_Position data for words and items_:
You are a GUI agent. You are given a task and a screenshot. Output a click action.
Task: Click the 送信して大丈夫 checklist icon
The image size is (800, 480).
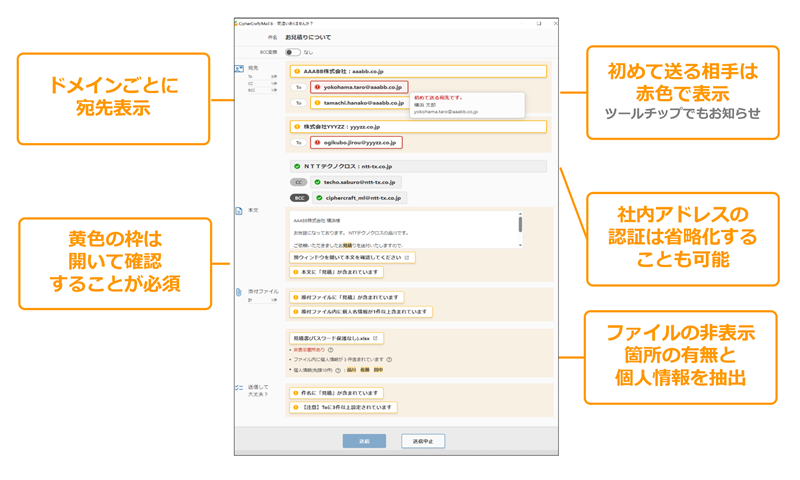(x=239, y=387)
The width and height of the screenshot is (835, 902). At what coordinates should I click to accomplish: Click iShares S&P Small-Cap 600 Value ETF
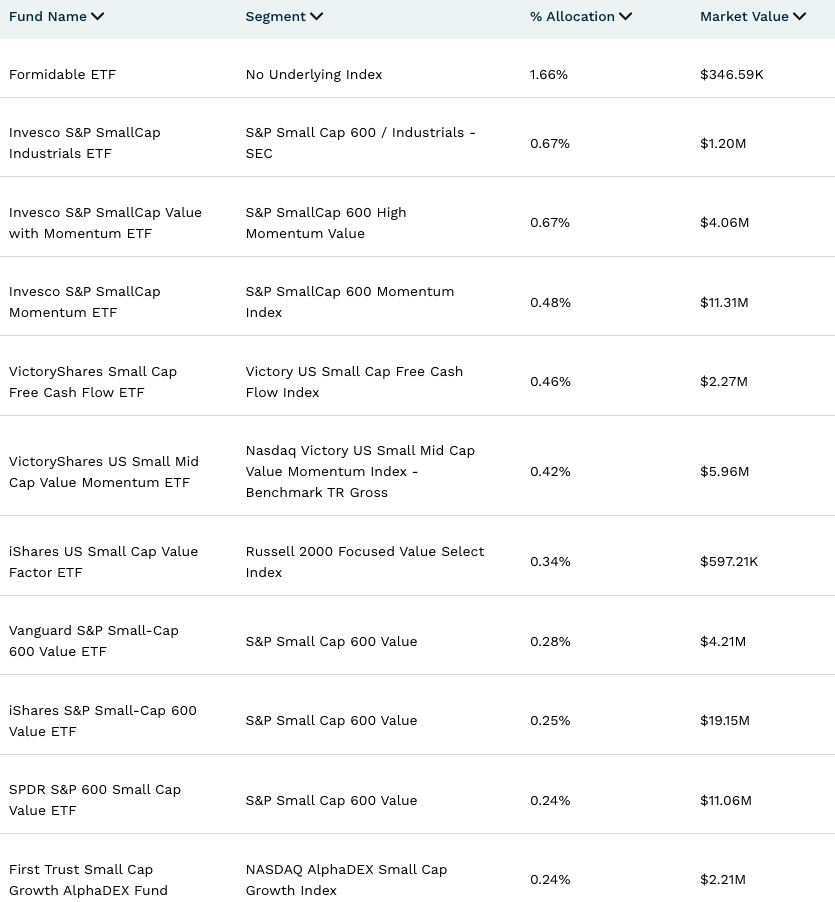pos(102,721)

_Exercise_:
Scale the items above: rewrite every line, requests included, multiplying each click coordinate in the answers by 1.75 and rounding to whole numbers, with halves rounded up. Leave the pictures out of your answer.

_Written response_:
You are a GUI agent. You are given a task and a screenshot. Output a click action.
Task: Click the 送信して大丈夫 checklist icon
The image size is (800, 480).
(x=418, y=677)
The width and height of the screenshot is (835, 902). At what coordinates should I click to accomplish: Click iShares S&P Small-Cap 600 Value ETF
pos(179,1262)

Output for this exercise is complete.